[Entries taken from a collection]
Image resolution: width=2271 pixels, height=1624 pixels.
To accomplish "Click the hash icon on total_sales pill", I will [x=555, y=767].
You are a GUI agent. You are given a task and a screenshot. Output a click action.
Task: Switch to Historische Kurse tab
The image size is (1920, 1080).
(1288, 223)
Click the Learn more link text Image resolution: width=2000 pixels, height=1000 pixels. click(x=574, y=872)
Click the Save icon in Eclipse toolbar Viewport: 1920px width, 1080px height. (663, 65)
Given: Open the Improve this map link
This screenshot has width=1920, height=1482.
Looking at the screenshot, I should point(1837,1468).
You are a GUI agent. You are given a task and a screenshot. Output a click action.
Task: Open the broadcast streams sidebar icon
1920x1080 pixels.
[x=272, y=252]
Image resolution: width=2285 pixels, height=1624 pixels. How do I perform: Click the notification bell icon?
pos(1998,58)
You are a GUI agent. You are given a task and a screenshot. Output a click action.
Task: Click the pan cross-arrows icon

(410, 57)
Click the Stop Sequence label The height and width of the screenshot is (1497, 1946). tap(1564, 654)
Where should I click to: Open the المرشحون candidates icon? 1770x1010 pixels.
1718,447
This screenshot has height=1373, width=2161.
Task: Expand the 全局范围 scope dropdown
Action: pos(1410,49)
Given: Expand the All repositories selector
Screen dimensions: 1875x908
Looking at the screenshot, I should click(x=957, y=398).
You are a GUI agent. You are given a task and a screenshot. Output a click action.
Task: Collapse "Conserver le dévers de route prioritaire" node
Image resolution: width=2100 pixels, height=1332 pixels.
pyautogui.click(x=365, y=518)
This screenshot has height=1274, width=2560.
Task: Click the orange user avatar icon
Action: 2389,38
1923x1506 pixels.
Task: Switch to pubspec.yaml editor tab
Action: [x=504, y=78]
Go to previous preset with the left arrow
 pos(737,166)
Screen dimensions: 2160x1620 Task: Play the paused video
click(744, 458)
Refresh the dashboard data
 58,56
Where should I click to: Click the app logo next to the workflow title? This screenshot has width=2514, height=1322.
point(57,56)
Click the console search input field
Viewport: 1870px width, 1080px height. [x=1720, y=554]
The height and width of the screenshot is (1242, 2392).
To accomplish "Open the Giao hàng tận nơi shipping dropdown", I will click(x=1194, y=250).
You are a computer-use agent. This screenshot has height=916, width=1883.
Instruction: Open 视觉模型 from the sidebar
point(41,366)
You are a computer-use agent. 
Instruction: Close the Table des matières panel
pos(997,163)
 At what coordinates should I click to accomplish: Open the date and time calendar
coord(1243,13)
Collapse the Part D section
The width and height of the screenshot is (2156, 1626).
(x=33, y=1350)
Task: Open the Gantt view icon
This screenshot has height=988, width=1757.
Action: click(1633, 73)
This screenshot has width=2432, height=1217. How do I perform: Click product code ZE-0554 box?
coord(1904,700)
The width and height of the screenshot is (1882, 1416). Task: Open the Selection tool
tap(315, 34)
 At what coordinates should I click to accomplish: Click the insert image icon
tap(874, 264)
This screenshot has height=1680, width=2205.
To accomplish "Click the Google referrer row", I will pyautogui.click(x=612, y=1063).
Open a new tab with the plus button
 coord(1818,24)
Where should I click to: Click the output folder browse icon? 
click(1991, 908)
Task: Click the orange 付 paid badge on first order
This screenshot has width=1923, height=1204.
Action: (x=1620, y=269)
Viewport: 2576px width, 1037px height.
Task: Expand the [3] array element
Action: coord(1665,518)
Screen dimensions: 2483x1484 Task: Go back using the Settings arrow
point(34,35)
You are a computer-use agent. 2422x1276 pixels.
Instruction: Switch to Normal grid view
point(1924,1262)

*Aim of the task*
Every entry above must be returned word for word.

*Answer to the problem*
Image resolution: width=2271 pixels, height=1624 pixels.
To accomplish "Click the hash icon on total_sales pill", I will [x=555, y=767].
You are a GUI agent. You are given a task and a screenshot. Output a click action.
Task: Switch to Historische Kurse tab
The image size is (1920, 1080).
(1288, 223)
Click the Learn more link text Image resolution: width=2000 pixels, height=1000 pixels. click(x=574, y=872)
Click the Save icon in Eclipse toolbar Viewport: 1920px width, 1080px height. (663, 65)
Given: Open the Improve this map link
This screenshot has width=1920, height=1482.
Looking at the screenshot, I should point(1837,1468).
You are a GUI agent. You are given a task and a screenshot. Output a click action.
Task: Open the broadcast streams sidebar icon
1920x1080 pixels.
[x=272, y=252]
Image resolution: width=2285 pixels, height=1624 pixels. How do I perform: Click the notification bell icon?
pos(1998,58)
You are a GUI agent. You are given a task and a screenshot. Output a click action.
Task: Click the pan cross-arrows icon

(410, 57)
Click the Stop Sequence label The height and width of the screenshot is (1497, 1946). tap(1564, 654)
Where should I click to: Open the المرشحون candidates icon? 1770x1010 pixels.
1718,447
This screenshot has height=1373, width=2161.
Task: Expand the 全局范围 scope dropdown
Action: pos(1410,49)
Given: Expand the All repositories selector
Screen dimensions: 1875x908
Looking at the screenshot, I should click(x=957, y=398).
You are a GUI agent. You are given a task and a screenshot. Output a click action.
Task: Collapse "Conserver le dévers de route prioritaire" node
Image resolution: width=2100 pixels, height=1332 pixels.
pyautogui.click(x=365, y=518)
This screenshot has height=1274, width=2560.
Task: Click the orange user avatar icon
Action: 2389,38
1923x1506 pixels.
Task: Switch to pubspec.yaml editor tab
Action: [x=504, y=78]
Go to previous preset with the left arrow
 pos(737,166)
Screen dimensions: 2160x1620 Task: Play the paused video
click(744, 458)
Refresh the dashboard data
 58,56
Where should I click to: Click the app logo next to the workflow title? This screenshot has width=2514, height=1322.
point(57,56)
Click the console search input field
Viewport: 1870px width, 1080px height. [x=1720, y=554]
The height and width of the screenshot is (1242, 2392).
To accomplish "Open the Giao hàng tận nơi shipping dropdown", I will click(x=1194, y=250).
You are a computer-use agent. This screenshot has height=916, width=1883.
Instruction: Open 视觉模型 from the sidebar
point(41,366)
You are a computer-use agent. 
Instruction: Close the Table des matières panel
pos(997,163)
 At what coordinates should I click to accomplish: Open the date and time calendar
coord(1243,13)
Collapse the Part D section
The width and height of the screenshot is (2156, 1626).
(x=33, y=1350)
Task: Open the Gantt view icon
This screenshot has height=988, width=1757.
Action: click(1633, 73)
This screenshot has width=2432, height=1217. How do I perform: Click product code ZE-0554 box?
coord(1904,700)
The width and height of the screenshot is (1882, 1416). Task: Open the Selection tool
tap(315, 34)
 At what coordinates should I click to accomplish: Click the insert image icon
tap(874, 264)
This screenshot has height=1680, width=2205.
To accomplish "Click the Google referrer row", I will pyautogui.click(x=612, y=1063).
Open a new tab with the plus button
 coord(1818,24)
Where should I click to: Click the output folder browse icon? 
click(1991, 908)
Task: Click the orange 付 paid badge on first order
This screenshot has width=1923, height=1204.
Action: (x=1620, y=269)
Viewport: 2576px width, 1037px height.
Task: Expand the [3] array element
Action: coord(1665,518)
Screen dimensions: 2483x1484 Task: Go back using the Settings arrow
point(34,35)
You are a computer-use agent. 2422x1276 pixels.
Instruction: Switch to Normal grid view
point(1924,1262)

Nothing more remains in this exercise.